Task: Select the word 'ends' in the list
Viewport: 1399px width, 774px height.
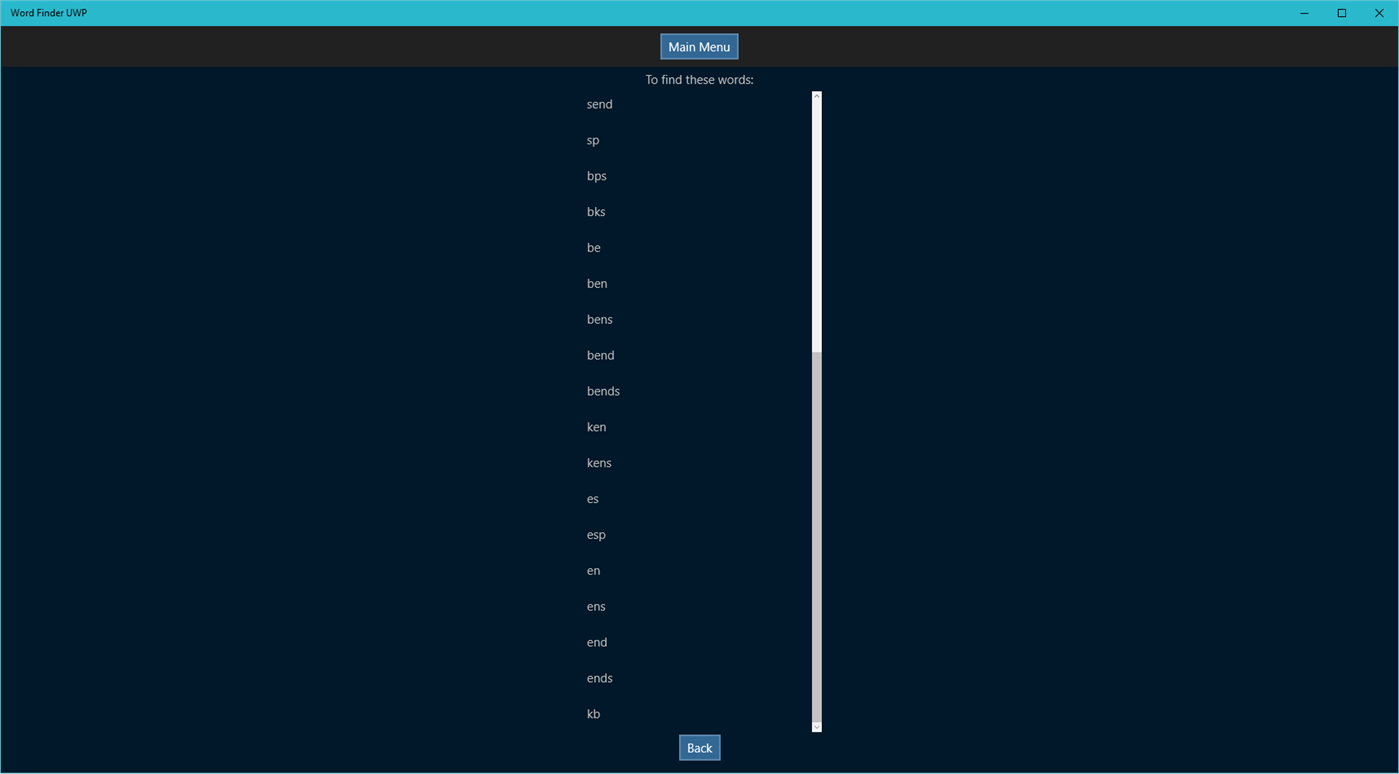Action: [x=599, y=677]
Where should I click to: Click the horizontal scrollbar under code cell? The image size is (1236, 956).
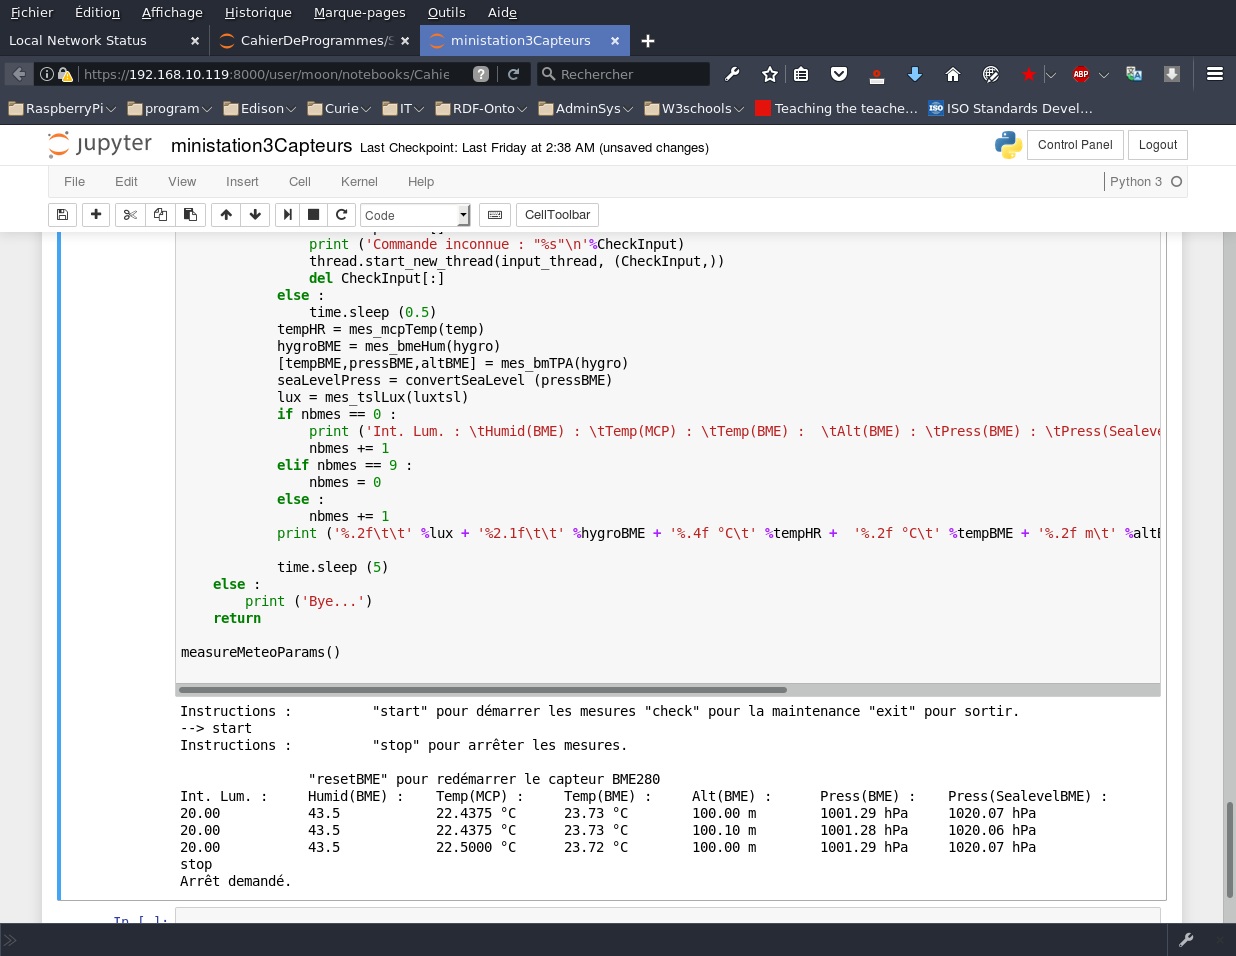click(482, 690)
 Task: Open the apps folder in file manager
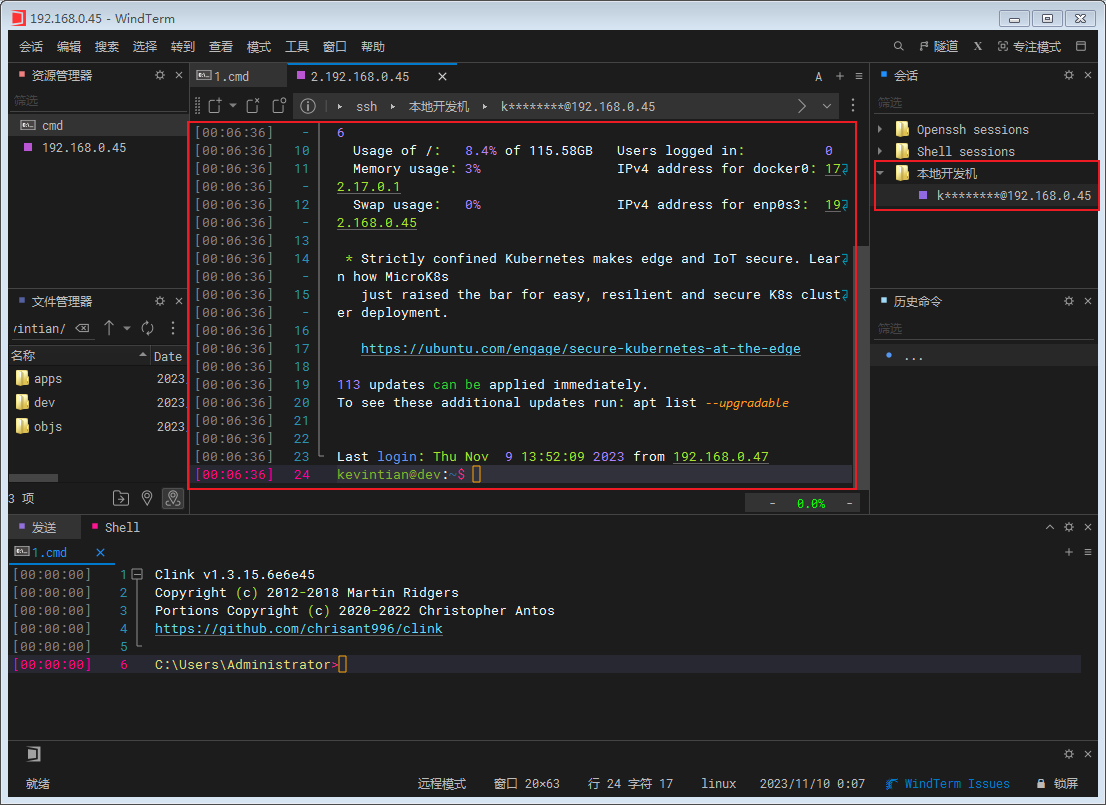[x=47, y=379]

────────────────────────────────────────

WORK REQUIRED: Quote the listing verbatim, from the line with "Where should I" through the end of the listing. Omit the pictures from your answer.

COMPLETE OUTPUT:
Where should I click to: Click the horizontal scrollbar under code cell? The image size is (1236, 956).
click(482, 690)
 Task: Open the apps folder in file manager
[x=47, y=379]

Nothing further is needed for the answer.